━━━ 本文 ━━━

み言葉のいづみ
五つのパンと二匹の魚
2008-11-01
島津 吉成
イエスは目を上げて、大ぜいの人の群れがご自分のほうに来るのを見て、ピリポに言われた。「どこか
らパンを買って来て、この人々に食べさせようか。」…ピリポはイエスに答えた。「めいめいが少しずつ取
るにしても、二百デナリのパンでは足りません。」弟子のひとりシモン・ペテロの兄弟アンデレがイエスに
言った。「ここに少年が大麦のパンを五つと小さい魚を二匹持っています。しかし、こんなに大ぜいの人々
では、それが何になりましょう。」イエスは言われた。「人々をすわらせなさい。」その場所には草が多かっ
た。そこで男たちはすわった。その数はおよそ五千人であった。
そこで、イエスはパンを取り、感謝をささげてから、すわっている人々に分けてやられた。また、小さい魚
も同じようにして、彼らにほしいだけ分けられた。
(ヨハネ 6章5~11節)
主イエスの前には、男だけで五千人、女性や子供たちも数えたらいったい何人になるのでしょうか、ともかく大ぜいの人々がいました。主イエスは彼らを空腹のままで帰らせたくないと思われます。しかし、弟子のピリポは、「彼らが少しずつ食べるだけのパンを買うにしても、二百デナリでは足りません」と答え
ます。ピリポは、まず、お金の計算をして、「それは無理だ」と言ったのです。
次に、アンデレが一つの情報を持ってきます。それは、少年が五つのパンと二匹の魚を持っているとい
うのです。おそらく、一人の少年が、主イエスと弟子たちとの会話を聞いて、自分のお弁当を差し出したの
でしょう。でも、アンデレは「しかし」と言葉を続けます。「しかし、こんなに大ぜいの人々では、それが何に
なりましょう。」当然の結論です。お腹をすかせた五千人以上の人々を前にして、五つのパンと二匹の魚
では、どうにもなりません。私たちも、しばしば、このアンデレと同じようにつぶやきます。「今、私に与えら
れているもの、それはあまりにも粗末なものだ。直面している課題を前にして、これがいったい、何になる
だろうか。」

━━━ 記録データ ━━━

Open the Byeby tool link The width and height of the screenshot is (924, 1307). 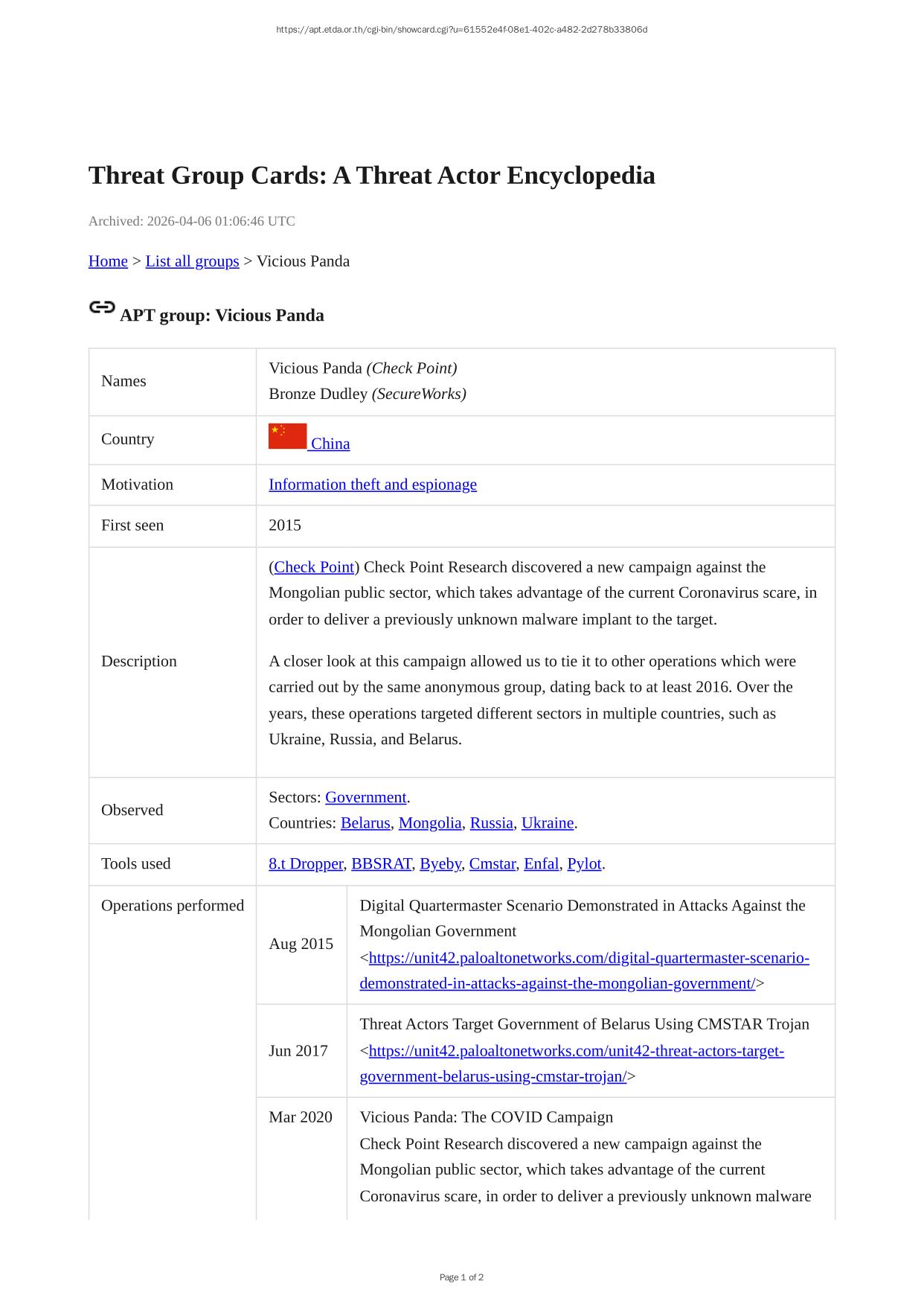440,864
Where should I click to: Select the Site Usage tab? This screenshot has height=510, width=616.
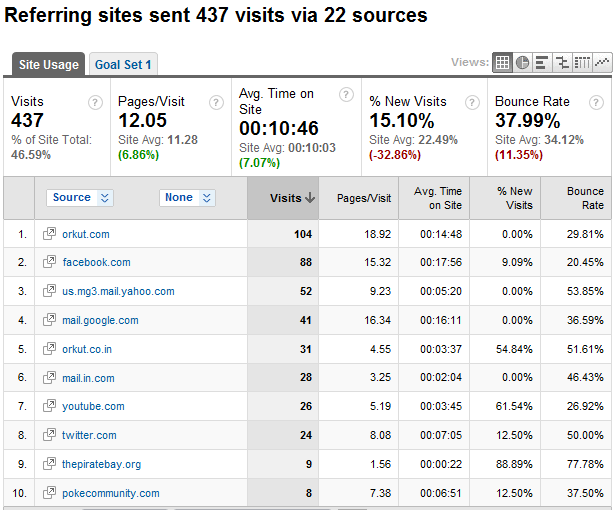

━━━

• [指示]: 五つのパンと二匹の魚を扱った本文から、「(ヨハネ 6章5~11節)」から「ます。ピリポは、まず、お金の計算をして、「それは無理だ」と言ったのです。」までを、両端の語句も含めて一字も変えずに書き写してください。 回答には本文だけを用いてください。

• [解答]:
(ヨハネ 6章5~11節)
主イエスの前には、男だけで五千人、女性や子供たちも数えたらいったい何人になるのでしょうか、ともかく大ぜいの人々がいました。主イエスは彼らを空腹のままで帰らせたくないと思われます。しかし、弟子のピリポは、「彼らが少しずつ食べるだけのパンを買うにしても、二百デナリでは足りません」と答え
ます。ピリポは、まず、お金の計算をして、「それは無理だ」と言ったのです。